(ENTRIES SUPPLIED begins)

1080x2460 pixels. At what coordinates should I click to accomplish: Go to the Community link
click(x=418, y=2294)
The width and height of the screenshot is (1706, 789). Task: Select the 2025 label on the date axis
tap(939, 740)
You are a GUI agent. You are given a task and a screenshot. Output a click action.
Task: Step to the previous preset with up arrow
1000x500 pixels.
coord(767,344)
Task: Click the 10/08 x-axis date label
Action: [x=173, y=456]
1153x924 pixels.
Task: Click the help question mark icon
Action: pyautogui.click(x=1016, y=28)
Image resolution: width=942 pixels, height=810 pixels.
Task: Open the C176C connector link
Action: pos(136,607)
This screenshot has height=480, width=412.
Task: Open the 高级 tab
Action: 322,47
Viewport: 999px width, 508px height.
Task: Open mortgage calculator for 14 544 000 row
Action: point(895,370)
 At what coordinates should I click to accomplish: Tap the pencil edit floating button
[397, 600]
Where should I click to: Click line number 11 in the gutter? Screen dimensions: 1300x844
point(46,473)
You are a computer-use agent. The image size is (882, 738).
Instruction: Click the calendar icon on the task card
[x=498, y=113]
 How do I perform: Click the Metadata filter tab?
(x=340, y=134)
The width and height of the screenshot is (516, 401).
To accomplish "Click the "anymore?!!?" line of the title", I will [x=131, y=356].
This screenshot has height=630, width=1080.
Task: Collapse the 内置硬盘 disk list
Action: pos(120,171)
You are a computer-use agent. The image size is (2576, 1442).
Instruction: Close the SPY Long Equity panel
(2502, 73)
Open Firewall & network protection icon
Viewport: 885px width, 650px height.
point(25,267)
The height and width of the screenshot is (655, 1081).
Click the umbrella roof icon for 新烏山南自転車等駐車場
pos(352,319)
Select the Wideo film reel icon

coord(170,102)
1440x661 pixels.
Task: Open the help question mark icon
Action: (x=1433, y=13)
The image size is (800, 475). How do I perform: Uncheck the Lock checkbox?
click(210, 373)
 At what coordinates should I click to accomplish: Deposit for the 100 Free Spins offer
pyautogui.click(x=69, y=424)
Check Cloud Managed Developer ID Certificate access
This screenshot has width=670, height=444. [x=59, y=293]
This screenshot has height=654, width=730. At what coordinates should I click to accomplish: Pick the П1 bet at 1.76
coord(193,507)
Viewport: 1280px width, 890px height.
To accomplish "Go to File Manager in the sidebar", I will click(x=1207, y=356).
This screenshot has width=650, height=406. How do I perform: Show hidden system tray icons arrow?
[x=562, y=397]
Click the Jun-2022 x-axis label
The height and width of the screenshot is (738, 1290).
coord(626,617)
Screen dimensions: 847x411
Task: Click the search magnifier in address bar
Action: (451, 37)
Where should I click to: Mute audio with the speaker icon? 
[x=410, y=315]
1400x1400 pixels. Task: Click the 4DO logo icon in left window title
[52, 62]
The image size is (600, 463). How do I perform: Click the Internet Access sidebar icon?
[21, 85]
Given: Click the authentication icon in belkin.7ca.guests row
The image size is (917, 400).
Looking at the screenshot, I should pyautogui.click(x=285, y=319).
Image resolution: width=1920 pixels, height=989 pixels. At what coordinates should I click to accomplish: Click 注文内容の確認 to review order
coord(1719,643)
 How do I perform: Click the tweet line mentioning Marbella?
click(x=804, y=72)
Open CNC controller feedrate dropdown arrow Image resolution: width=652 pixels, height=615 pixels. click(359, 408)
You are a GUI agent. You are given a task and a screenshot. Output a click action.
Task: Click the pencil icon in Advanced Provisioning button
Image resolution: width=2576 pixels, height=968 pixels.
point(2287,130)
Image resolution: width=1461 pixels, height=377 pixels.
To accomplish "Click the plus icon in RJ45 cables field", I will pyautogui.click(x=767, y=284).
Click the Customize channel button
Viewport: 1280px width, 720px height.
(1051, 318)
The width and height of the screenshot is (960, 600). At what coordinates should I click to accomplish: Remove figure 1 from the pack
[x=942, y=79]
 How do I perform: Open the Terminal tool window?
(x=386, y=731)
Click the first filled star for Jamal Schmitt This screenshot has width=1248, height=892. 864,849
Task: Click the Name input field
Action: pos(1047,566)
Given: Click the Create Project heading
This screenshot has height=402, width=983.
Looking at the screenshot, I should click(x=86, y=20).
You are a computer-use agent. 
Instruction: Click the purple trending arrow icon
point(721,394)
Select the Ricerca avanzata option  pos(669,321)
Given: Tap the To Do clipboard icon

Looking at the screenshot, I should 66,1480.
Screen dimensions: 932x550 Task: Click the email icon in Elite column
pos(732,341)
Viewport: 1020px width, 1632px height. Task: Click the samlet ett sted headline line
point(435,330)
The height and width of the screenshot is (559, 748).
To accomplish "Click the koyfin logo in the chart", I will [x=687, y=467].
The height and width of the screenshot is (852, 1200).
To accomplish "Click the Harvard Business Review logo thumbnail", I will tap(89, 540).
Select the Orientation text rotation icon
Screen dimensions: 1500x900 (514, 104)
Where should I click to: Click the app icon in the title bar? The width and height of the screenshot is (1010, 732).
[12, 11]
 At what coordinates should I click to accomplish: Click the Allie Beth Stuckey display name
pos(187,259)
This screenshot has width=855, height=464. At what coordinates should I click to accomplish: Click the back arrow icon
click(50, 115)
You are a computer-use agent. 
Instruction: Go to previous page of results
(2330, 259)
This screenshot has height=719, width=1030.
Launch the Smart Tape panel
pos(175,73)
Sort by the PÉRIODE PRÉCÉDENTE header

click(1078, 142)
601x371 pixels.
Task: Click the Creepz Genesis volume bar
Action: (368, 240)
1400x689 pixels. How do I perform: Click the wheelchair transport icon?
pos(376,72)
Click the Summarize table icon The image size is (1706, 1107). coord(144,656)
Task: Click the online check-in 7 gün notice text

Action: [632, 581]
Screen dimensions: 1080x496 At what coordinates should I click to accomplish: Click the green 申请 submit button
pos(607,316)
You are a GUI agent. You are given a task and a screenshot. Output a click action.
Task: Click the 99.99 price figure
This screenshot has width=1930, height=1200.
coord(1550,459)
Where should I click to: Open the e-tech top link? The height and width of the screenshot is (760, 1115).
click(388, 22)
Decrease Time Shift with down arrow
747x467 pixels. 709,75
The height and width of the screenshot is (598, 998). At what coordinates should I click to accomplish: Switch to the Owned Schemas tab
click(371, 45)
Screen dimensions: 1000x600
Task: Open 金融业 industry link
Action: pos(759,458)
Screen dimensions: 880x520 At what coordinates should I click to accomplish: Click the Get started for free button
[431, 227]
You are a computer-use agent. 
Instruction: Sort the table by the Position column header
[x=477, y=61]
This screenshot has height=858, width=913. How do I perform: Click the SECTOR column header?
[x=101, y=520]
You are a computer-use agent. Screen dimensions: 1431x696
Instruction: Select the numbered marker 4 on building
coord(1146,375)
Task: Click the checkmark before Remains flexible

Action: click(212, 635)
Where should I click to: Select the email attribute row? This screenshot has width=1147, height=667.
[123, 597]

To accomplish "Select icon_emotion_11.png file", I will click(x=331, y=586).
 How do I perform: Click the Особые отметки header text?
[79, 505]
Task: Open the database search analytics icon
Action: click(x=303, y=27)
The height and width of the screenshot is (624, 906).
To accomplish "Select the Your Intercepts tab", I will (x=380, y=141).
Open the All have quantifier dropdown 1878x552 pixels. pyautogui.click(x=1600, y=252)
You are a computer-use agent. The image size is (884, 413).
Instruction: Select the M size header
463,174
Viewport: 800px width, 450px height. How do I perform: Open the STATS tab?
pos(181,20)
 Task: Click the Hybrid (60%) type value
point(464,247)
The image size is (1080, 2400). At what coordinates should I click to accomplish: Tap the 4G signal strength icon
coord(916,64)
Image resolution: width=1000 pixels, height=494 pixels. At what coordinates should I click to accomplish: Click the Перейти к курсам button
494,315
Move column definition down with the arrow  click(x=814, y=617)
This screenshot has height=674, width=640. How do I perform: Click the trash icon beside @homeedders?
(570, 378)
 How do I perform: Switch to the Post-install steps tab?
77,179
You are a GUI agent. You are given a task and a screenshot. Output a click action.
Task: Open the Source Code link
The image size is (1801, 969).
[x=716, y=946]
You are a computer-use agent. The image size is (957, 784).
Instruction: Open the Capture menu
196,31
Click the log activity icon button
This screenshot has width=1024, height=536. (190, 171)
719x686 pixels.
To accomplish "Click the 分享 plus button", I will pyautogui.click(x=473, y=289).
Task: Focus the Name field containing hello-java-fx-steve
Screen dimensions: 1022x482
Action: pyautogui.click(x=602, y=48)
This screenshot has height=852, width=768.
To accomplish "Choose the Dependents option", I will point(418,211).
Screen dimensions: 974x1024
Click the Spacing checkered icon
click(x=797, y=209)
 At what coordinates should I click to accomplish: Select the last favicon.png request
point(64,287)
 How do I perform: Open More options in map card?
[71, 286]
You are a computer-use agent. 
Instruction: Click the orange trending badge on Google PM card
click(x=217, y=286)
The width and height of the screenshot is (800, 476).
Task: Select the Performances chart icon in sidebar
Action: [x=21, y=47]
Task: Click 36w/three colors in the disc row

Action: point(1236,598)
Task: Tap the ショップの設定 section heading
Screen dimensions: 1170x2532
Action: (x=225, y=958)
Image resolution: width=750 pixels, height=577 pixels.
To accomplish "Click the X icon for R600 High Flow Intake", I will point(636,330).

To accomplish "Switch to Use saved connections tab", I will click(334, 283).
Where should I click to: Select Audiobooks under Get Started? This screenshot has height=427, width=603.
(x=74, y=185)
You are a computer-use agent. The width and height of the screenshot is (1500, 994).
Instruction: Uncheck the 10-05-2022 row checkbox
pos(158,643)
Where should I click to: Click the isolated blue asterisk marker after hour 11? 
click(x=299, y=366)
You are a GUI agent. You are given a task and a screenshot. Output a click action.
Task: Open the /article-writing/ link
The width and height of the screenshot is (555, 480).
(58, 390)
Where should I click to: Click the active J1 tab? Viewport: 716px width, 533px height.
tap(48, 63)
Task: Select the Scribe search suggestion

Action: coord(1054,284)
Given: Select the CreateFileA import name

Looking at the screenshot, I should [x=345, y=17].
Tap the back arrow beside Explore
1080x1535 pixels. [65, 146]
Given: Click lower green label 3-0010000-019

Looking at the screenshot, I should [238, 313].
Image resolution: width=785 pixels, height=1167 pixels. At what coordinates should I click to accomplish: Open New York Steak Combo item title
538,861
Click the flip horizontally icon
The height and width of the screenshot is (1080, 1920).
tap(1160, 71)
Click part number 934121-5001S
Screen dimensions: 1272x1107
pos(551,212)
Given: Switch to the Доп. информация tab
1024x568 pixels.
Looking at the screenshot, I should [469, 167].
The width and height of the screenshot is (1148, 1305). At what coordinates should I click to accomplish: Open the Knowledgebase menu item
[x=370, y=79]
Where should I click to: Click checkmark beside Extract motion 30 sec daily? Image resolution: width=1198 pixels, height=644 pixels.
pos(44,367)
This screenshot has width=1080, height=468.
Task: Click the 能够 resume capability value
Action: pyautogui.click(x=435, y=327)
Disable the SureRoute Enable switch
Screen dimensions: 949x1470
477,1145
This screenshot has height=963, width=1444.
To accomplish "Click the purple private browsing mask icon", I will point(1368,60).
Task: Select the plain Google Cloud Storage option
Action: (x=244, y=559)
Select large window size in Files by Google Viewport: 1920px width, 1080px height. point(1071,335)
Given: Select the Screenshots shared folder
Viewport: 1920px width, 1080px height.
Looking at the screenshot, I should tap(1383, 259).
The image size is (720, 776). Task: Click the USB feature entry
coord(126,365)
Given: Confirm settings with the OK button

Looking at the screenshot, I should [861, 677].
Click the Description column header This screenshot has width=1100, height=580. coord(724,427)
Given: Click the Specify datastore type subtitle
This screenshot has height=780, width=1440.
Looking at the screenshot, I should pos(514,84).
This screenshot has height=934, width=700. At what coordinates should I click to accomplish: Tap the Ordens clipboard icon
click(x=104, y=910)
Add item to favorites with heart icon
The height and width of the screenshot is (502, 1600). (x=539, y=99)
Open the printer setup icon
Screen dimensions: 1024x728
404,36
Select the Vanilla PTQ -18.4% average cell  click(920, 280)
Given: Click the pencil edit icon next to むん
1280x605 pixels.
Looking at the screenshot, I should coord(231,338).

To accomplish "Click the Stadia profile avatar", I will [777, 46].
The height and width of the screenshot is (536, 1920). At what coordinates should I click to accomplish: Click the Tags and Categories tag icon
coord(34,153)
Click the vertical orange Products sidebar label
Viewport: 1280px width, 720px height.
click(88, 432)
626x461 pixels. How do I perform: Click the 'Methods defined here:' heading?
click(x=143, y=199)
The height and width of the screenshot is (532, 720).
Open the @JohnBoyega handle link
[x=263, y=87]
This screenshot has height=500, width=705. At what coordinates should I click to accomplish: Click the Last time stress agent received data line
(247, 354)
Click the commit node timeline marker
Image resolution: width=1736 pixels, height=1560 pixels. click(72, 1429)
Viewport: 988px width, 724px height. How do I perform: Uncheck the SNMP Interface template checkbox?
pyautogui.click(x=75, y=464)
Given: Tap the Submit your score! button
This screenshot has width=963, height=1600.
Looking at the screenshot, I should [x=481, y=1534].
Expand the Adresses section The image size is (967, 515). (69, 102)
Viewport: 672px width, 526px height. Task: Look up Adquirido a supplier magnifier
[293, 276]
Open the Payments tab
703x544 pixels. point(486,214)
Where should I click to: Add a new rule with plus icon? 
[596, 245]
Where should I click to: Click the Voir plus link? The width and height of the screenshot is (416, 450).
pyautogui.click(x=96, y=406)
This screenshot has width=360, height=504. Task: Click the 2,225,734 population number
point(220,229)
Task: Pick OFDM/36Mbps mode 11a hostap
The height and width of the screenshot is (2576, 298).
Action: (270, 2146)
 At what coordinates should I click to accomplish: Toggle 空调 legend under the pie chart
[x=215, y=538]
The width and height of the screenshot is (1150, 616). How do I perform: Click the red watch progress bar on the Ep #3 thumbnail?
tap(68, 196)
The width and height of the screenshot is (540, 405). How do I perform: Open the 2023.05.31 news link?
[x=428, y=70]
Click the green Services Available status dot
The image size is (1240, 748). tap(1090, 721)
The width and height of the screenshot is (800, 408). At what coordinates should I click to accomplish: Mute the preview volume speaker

(ENTRIES SUPPLIED ends)

— TASK BRIEF —
Your answer should be the lines from the one containing "The height and width of the screenshot is (2576, 298)." through the end of the records, both included, output exactly and with nothing added.

— YOUR SOLUTION —
The height and width of the screenshot is (2576, 298).
Action: (270, 2146)
 At what coordinates should I click to accomplish: Toggle 空调 legend under the pie chart
[x=215, y=538]
The width and height of the screenshot is (1150, 616). How do I perform: Click the red watch progress bar on the Ep #3 thumbnail?
tap(68, 196)
The width and height of the screenshot is (540, 405). How do I perform: Open the 2023.05.31 news link?
[x=428, y=70]
Click the green Services Available status dot
The image size is (1240, 748). tap(1090, 721)
The width and height of the screenshot is (800, 408). At what coordinates should I click to accomplish: Mute the preview volume speaker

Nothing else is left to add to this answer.